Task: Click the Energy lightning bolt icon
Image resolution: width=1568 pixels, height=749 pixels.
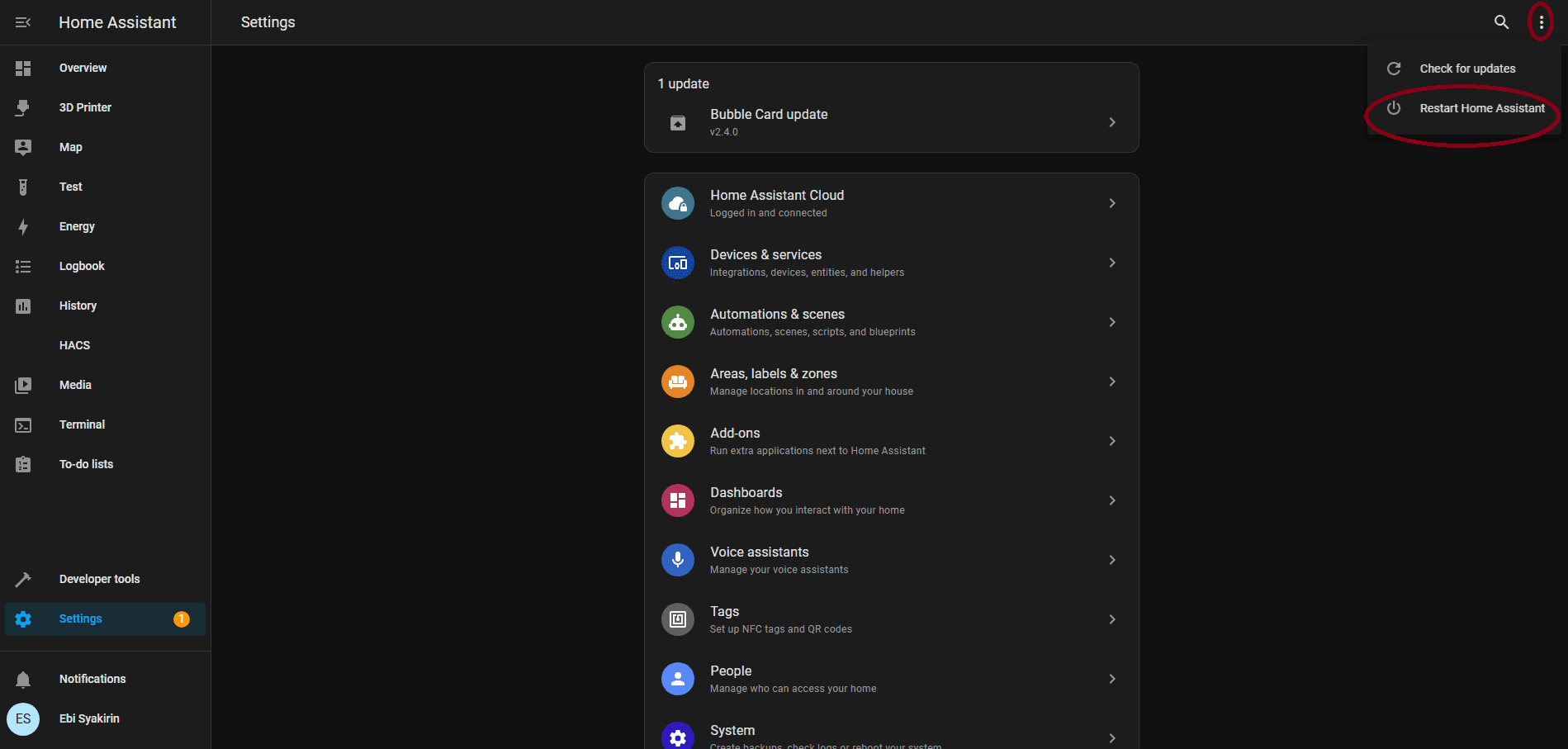Action: 23,226
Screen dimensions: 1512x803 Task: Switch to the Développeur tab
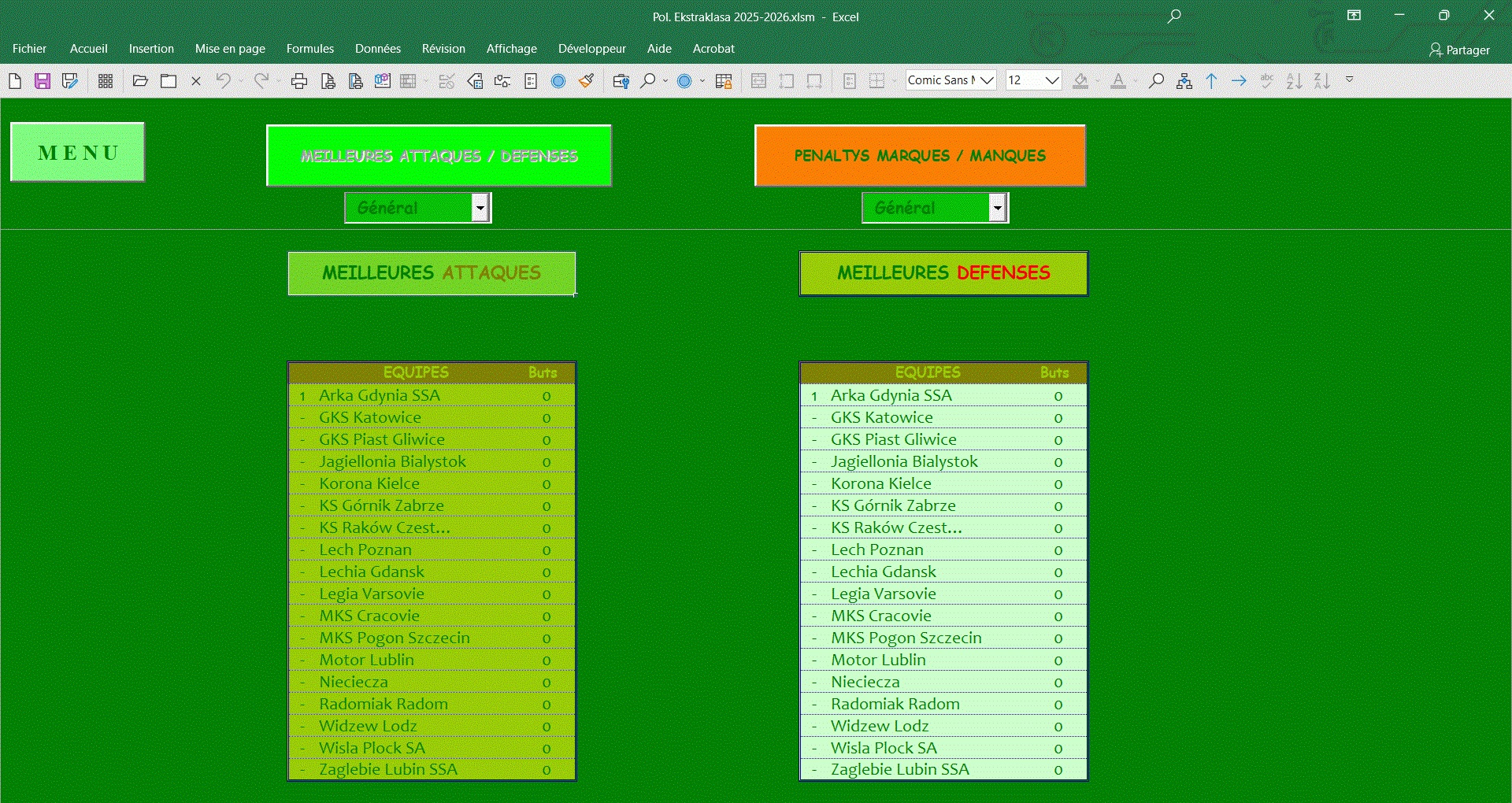point(591,49)
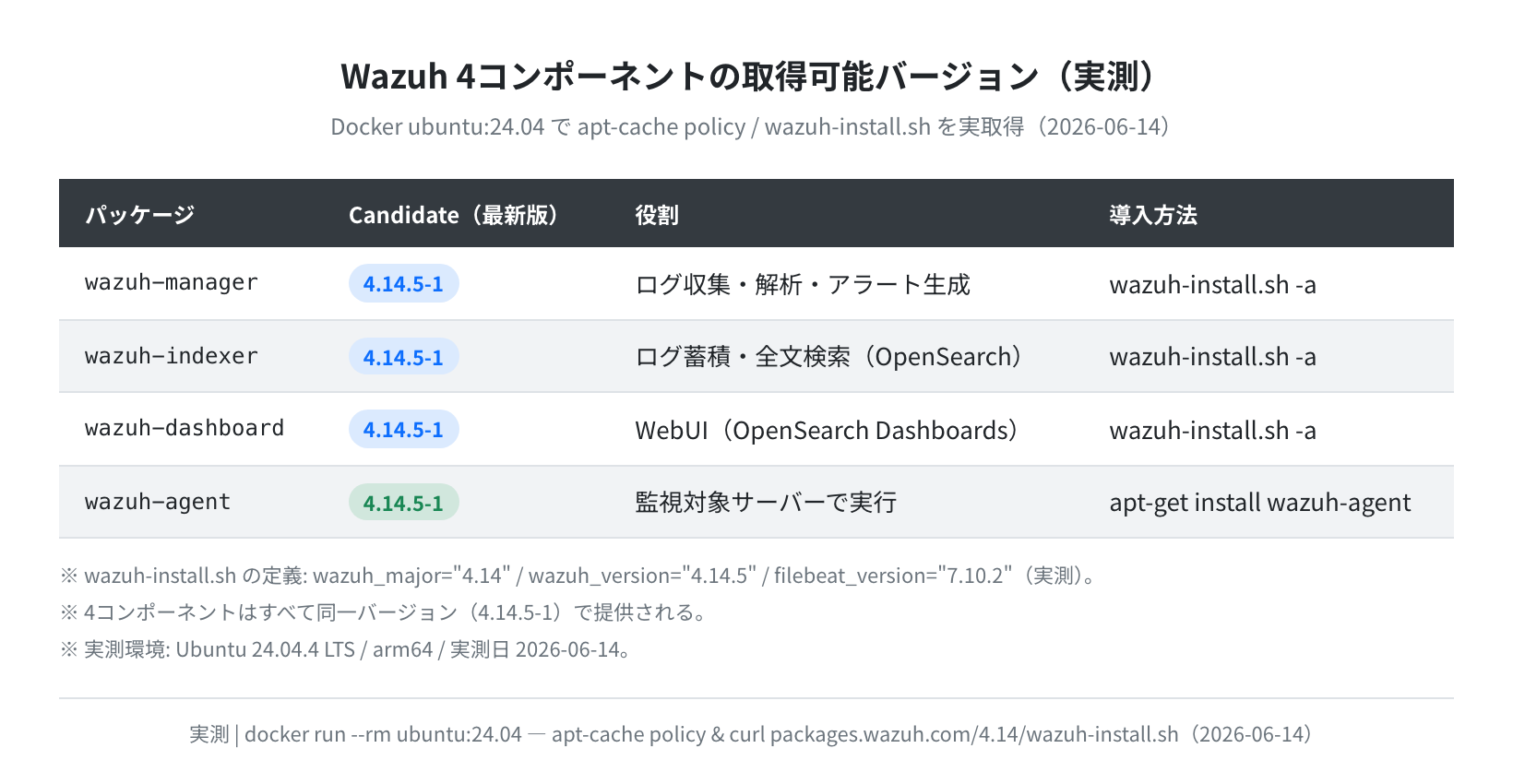Select the wazuh-indexer blue version badge

403,357
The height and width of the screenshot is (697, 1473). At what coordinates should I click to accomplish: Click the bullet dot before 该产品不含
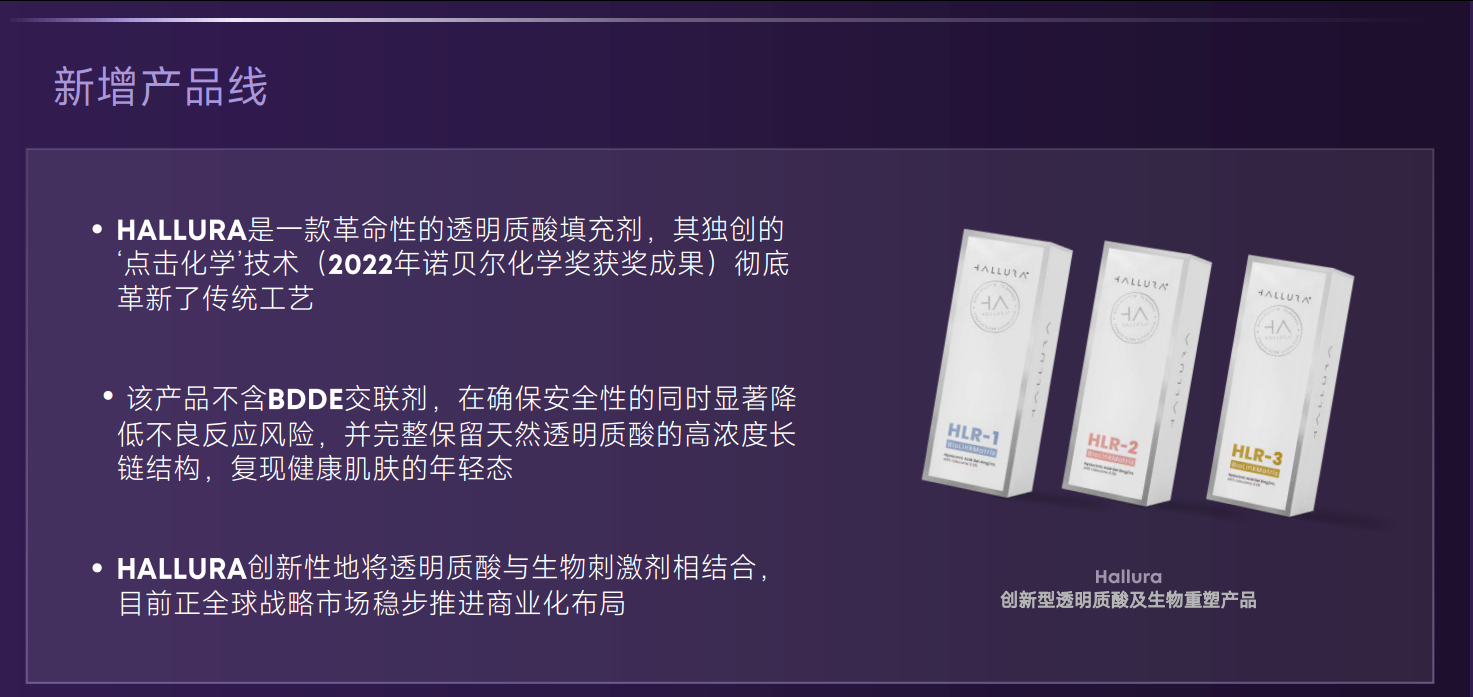click(108, 397)
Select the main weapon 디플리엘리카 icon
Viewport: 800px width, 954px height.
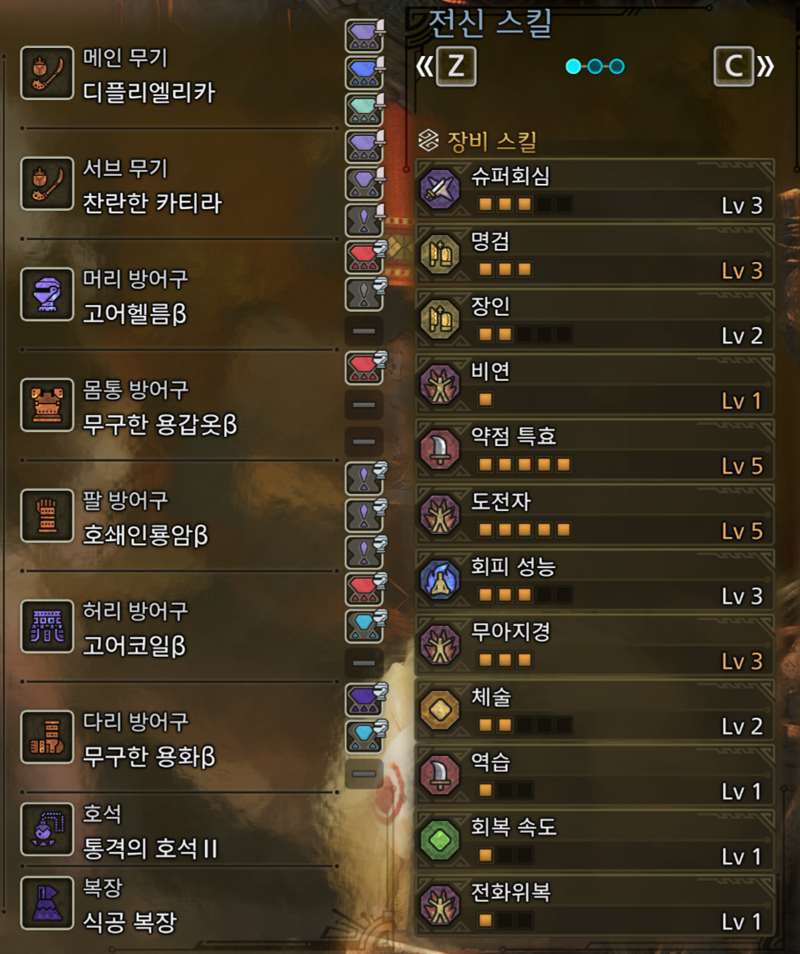(47, 73)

──────────

• **What to do**
Put the lines, starting at the one containing "The height and" and ending at the last line, into a Markdown table with columns named Row and Line, skipping blank lines and leaving out the pictures.

• **Full response**
| Row | Line |
|---|---|
| 1 | The height and width of the screenshot is (697, 1473). At what coordinates should I click to accomplish: Click the bullet dot before 该产品不含 |
| 2 | click(108, 397) |
| 3 | Select the main weapon 디플리엘리카 icon |
| 4 | Viewport: 800px width, 954px height. |
| 5 | (47, 73) |